++++ Passage for review

I welcome the opportunity today to speak in favour of this Fianna Fáil Private Members’ Bill.
All present in the Chamber today are aware of the fact that a mortgage is the biggest single outgoing facing any family. There are at least 300,000 households in this jurisdiction operating under standard variable rate mortgages, including my own. Tens of thousands of variable rate mortgage customers are currently paying exorbitant rates, which we all know and hear about daily in our constituencies, on the airwaves and in our clinics. We know them to be substantially in excess of the banks’ costs for the same funds.
We, in this country, have benefitted least from the current low-interest regime which prevails in Europe. For a typical €200,000 mortgage, a standard variable rate customer will pay approximately €6,000 a year more in interest than a borrower on a tracker mortgage. Any hard-off family around the country would be far better with this extra money at its disposal. It would mean more money to spend in the local economy to pay their bills, their car loans, their school costs, their educational costs and their household bills, and more money in general placed back into the local economy and environment, which would be a far better placed home for it than super-normal profits in the banks. The plights of these families should be as important to us all as the determination rightly to make our banks more profitable again but we have to get our priorities, and the balance, right. We all understand the need for the banks to recover, particularly now most of them are in public ownership, but it cannot be at the expense of hardworking homeowners squeezed on punitive and unjustifiable interest rates. The banks must begin to bear social responsibility.
I welcome the recent announcement of a reduction by AIB, to 3.4%, in its standard variable lending rate. However, other banks have been less forthcoming. For instance, Bank of Ireland made no reductions at all in its standard variable rate and yet announced last year a rise of 30% in pre-tax profits, with profits in 2015 of €1.2 billion. This is an astronomical profit for a bank that has passed no return or leeway on to the hard-pressed consumers, taxpayers and constituents. The Permanent TSB highest rate for consumers in negative equity or whose mortgage is equal to 91% or more of the value of their home, is 4.3% – a reduction, it is acknowledged, although a bare one, of 20 basis points.

++++++++

Tasks to carry out:
a: Please say whether each statement agrees with the speech on variable rate mortgages above, answering yes or no and quoting the deciding words: (i) AIB cut its standard variable lending rate to 3.4%; (ii) Bank of Ireland reported 2015 profits of €1.5 billion; (iii) on a typical €200,000 mortgage, a standard variable rate customer pays about €6,000 a year more in interest than a tracker borrower.
b: Carry the speech on variable rate mortgages forward from its last sentence, in the same voice.

++++ Records supplied

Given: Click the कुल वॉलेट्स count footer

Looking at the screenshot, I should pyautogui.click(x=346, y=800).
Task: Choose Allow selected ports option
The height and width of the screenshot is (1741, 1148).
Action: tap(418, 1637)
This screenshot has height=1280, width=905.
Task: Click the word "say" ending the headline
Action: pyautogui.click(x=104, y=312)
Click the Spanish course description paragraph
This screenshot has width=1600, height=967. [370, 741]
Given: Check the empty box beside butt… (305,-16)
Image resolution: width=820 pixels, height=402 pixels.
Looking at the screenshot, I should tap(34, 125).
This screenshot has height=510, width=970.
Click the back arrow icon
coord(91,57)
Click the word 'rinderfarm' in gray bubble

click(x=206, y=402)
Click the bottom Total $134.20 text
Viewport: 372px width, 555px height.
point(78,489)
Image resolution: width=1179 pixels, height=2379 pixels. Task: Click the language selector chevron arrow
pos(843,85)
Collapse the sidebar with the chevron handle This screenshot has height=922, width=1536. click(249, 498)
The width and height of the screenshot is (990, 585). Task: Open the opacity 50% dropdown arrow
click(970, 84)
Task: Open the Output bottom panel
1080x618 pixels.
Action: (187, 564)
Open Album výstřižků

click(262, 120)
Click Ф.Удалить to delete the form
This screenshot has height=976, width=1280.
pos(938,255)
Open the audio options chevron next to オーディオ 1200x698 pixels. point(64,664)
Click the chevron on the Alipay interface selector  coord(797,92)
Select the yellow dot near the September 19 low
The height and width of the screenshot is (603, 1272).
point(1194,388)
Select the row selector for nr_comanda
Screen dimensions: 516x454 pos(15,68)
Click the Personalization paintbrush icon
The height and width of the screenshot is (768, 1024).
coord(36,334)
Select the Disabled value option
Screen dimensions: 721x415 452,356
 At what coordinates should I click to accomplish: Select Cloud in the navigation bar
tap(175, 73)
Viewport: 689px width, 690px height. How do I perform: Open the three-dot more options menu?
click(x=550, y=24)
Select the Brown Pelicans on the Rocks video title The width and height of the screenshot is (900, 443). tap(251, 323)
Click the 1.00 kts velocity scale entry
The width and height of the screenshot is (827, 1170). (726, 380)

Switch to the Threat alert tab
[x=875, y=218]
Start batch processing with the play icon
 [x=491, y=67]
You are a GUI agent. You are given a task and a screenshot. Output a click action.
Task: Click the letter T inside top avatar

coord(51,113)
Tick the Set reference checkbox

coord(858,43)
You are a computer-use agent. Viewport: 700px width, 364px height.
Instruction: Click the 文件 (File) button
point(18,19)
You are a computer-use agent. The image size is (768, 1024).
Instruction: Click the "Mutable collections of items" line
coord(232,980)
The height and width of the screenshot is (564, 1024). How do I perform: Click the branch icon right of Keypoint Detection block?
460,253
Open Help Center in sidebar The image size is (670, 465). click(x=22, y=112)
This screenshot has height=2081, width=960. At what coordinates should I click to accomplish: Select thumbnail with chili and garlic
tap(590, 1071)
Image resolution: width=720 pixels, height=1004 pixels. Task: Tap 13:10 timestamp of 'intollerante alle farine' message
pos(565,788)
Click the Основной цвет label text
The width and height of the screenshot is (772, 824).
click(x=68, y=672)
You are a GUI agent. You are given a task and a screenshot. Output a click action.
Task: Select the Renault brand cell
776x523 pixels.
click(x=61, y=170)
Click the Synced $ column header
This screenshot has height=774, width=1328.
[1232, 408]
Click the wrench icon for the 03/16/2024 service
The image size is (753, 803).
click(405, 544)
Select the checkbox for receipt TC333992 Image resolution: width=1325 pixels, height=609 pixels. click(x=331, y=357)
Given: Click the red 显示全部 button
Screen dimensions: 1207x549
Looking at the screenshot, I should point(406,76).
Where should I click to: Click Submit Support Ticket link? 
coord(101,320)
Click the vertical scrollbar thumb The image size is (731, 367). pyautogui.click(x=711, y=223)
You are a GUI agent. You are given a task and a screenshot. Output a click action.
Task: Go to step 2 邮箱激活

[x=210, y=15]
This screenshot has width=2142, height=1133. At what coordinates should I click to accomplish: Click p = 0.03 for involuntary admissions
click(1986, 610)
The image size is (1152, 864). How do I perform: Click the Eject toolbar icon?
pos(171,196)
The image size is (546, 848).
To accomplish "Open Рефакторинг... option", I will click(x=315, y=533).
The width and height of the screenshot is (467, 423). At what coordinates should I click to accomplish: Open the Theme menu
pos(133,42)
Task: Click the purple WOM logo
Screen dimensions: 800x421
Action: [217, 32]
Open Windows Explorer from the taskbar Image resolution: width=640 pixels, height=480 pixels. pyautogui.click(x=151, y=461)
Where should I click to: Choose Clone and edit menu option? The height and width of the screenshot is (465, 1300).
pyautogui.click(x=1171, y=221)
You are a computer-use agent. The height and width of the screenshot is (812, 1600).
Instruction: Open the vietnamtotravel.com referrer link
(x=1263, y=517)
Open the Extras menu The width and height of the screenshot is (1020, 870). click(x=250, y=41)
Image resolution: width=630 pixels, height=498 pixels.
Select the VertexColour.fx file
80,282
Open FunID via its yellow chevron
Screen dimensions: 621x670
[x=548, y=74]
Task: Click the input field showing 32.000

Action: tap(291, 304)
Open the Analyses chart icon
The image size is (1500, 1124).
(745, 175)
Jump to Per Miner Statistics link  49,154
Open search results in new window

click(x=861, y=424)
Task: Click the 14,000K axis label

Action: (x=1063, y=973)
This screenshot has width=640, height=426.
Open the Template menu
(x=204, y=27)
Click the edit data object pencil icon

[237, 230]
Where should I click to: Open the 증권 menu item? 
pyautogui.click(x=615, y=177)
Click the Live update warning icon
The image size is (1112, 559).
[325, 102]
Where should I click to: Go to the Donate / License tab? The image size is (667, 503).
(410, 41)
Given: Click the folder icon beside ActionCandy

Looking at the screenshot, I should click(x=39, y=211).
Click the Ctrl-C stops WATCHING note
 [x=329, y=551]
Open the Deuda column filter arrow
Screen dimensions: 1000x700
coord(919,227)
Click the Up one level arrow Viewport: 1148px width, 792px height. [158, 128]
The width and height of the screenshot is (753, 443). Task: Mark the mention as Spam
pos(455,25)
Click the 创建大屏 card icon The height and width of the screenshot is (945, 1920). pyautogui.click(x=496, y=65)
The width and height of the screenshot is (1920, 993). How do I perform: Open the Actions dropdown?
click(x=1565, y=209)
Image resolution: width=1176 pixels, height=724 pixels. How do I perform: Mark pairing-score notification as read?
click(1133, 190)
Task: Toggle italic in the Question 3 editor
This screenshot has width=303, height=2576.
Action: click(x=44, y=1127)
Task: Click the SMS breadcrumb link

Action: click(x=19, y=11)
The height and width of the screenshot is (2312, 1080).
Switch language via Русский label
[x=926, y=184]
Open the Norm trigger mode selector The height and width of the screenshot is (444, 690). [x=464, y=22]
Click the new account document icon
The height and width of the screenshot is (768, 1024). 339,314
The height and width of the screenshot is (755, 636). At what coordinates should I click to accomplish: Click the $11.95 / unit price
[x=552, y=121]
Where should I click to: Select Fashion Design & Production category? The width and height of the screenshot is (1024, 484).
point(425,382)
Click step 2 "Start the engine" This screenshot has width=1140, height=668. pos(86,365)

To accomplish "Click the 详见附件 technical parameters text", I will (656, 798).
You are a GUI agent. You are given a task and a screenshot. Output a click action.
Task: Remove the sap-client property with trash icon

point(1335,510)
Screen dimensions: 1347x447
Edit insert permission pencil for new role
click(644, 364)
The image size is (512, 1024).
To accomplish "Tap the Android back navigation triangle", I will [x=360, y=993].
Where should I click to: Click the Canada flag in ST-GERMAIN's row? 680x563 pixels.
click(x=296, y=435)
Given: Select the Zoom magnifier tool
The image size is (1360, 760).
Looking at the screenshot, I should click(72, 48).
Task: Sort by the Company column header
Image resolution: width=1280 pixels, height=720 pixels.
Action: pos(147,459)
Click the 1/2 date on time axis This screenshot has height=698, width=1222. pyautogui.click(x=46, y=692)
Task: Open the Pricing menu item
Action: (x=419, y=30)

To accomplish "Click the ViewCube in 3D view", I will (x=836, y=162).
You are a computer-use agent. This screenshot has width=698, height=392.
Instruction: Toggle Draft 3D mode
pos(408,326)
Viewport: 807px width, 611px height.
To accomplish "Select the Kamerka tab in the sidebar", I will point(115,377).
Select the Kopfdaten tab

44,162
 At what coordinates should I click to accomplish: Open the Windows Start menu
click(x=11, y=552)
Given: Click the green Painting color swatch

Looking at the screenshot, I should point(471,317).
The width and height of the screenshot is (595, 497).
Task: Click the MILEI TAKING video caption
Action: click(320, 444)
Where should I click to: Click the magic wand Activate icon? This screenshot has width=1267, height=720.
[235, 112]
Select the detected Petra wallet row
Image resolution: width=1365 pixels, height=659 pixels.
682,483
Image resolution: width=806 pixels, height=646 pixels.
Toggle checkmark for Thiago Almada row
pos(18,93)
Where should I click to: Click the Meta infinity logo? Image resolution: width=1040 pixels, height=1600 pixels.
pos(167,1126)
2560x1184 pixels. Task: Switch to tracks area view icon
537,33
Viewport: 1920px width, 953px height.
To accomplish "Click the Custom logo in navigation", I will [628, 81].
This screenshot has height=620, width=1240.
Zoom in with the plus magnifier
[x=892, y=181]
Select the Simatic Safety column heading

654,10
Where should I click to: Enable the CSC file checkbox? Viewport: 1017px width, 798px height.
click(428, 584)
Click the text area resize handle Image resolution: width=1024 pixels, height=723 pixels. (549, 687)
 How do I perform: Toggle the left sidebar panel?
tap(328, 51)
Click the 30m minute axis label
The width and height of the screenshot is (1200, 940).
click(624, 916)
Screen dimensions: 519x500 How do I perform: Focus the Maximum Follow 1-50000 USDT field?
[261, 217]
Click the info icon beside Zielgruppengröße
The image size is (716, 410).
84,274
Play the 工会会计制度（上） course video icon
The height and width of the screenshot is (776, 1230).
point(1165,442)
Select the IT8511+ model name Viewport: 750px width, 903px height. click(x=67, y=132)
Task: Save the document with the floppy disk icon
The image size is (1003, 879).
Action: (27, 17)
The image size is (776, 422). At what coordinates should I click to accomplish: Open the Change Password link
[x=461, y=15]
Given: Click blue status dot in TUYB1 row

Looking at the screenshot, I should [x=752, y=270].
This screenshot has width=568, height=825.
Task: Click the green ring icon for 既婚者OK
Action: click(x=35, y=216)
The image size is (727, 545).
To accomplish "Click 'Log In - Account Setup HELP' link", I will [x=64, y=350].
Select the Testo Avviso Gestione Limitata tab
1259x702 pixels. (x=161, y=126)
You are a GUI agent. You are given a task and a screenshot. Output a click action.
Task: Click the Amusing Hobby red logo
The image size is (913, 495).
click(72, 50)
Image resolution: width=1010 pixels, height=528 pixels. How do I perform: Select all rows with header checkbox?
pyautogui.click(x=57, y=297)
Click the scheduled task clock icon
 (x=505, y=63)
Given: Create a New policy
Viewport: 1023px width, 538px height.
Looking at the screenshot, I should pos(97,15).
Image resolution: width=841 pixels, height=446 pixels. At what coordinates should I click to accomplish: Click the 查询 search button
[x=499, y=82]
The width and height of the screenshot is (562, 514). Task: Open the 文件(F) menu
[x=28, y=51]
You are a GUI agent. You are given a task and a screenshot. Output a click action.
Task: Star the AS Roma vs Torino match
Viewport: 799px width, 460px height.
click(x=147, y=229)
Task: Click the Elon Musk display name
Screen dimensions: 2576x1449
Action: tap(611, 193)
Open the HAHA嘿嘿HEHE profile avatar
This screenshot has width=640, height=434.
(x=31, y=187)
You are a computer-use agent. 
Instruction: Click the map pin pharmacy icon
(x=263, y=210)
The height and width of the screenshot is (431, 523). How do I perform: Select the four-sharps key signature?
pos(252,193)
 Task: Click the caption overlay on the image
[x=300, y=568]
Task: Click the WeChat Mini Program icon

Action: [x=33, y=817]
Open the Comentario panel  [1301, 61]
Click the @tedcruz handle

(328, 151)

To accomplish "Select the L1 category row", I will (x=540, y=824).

++++++++

Solved tasks:
a:
(i) Yes: "a reduction by AIB, to 3.4%, in its standard variable lending rate"
(ii) No: "with profits in 2015 of €1.2 billion"
(iii) Yes: "For a typical €200,000 mortgage, a standard variable rate customer will pay approximately €6,000 a year more in interest than a borrower on a tracker mortgage"

b:
It is my firm belief that the rates being charged are not justified based upon the banks’ cost of borrowing. The extent of this problem can be seen from the fact that the standard variable rate for residential mortgages by the State-owned Permanent TSB and AIB, as well as other banks in this jurisdiction, is two percentage points higher than the equivalent mortgage rates in other eurozone countries. Banks operating both in the Republic of Ireland and in Northern Ireland also apply the two percentage points differential. If one lives in Newry or in Belfast, there is a differential of two percentage points in one’s rates depending on which side of the Border one lives on – for the same bank, for the same funds, for the same cost of borrowing and from the same European Central Bank underpinning the whole amount.
I also query, in such a market with a two percentage points differential between the rest of the eurozone and the Republic of Ireland, why we have not seen more licence applications, more entrants to the market and more competition emerging.
I ask the Central Bank to consider these questions, why these licences are not coming through, why these applications are not being made and what it is about our competitive landscape that makes us averse to it.
I utterly refute the banks’ claim that losses on tracker mortgages are an excuse to rip off SVR customers. It is no more justifiable for SVR customers to make good these losses than it is for development or commercial loans or any other part of the loan book. While it is acknowledged that tracker mortgages pose a challenge to the banks, it must be tackled as part of the overall review of banking debt. Our legislation would deal with this in a fair and equitable manner. It would provide a fair balance between the need for State-owned banks to make a profit and the rights of families who are paying mortgages. It is prudent and efficient for the Central Bank to be given responsibility for monitoring the level of competition and ensuring fair rates are charged. There must be a fair balance between the banks and the hard-pressed customers.